L’infini a perdu sa transcendance pour devenir « une forme d’illimitation sans horizon ». Agnès Sinaï souligne que « la technique et la guerre sont les deux faces d’une même médaille qui impriment leur démesure à la planète ».

La refondation d’un système alimentaire soutenable passe par des « régimes de propriété foncière collective et communautaire » et la libération des droits d’usage de la terre, en déverrouillant un « enchevêtrement de privatisation des sols » - rien que ça...

L’ampleur du chantier exige que chaque région utilise « ses fonds, ses réserves et ses talents en se limitant à la capacité de contenance du territoire et à ses contraintes écologiques propres ». Cela commence par la réhabilitation du « métabolisme biorégional du passé » qui a « marqué le lien entre les établissements humains urbains et les agrosystèmes environnants » avant l’industrialisme.
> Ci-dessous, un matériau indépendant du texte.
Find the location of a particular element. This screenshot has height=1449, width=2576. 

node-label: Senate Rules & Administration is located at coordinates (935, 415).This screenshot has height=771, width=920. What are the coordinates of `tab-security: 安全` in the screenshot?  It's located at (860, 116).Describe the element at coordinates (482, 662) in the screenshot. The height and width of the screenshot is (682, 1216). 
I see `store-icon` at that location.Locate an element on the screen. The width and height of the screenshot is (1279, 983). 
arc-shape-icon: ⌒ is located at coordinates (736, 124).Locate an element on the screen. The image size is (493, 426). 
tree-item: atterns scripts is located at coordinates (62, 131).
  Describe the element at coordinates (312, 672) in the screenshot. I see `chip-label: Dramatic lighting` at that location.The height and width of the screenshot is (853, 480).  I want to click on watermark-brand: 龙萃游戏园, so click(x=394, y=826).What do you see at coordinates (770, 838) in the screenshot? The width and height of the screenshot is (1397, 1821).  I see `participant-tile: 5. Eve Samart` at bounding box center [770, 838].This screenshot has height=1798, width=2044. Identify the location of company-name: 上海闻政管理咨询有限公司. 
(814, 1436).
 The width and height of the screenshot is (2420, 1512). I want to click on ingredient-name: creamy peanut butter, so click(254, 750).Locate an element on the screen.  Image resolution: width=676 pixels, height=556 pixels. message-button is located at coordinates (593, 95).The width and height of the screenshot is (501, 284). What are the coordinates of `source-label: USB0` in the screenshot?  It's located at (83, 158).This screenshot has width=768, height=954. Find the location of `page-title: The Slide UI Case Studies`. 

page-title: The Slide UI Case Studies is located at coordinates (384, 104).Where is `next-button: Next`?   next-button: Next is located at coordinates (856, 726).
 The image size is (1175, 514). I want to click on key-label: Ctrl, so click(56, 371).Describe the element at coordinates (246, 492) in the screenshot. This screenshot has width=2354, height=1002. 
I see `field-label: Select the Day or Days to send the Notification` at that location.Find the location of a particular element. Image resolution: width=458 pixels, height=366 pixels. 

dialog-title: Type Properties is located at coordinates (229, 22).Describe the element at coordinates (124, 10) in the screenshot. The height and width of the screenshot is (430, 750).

Cela continue par la réhabilitation d’une civilisation hydraulique (« le bassin hydrographique représente le berceau de la vie ») et des « systèmes énergétiques locaux liés aux patrimoines territoriaux ».

Les formes biorégionales de regroupements humains seraient les plus adaptés à « l’après-collapse » pour envisager, le cas échéant, des noyaux de redémarrage viables – voire un « reboisement de l’âme ».

L ‘électricité n’est pas une énergie primaire : sa maintenance suppose la « possibilité de fabriquer et de réparer des convertisseurs renouvelables, avec des moyens low tech, les seuls disponibles alors ». Les « mobilités » électriques décrétées par des esprits éclairés ( à quoi ?) s’en remettront à la mécanique céleste pour chevaucher leurs chimères hors sol, en attendant l’activation de « systèmes énergétiques locaux liés aux patrimoines territoriaux ».

Les « communautés énergétiques » à venir s’en remettront à un autogouvernement de leurs propres ressources – si possible, de « sources renouvelables » - selon une « relation d’habitation terrestre » respectueuse de la planète et une énergie propre du social assumant sa part d’intelligence du monde hors d’un oppressant enclos numérique et d’une fumeuse matrice d’illusions.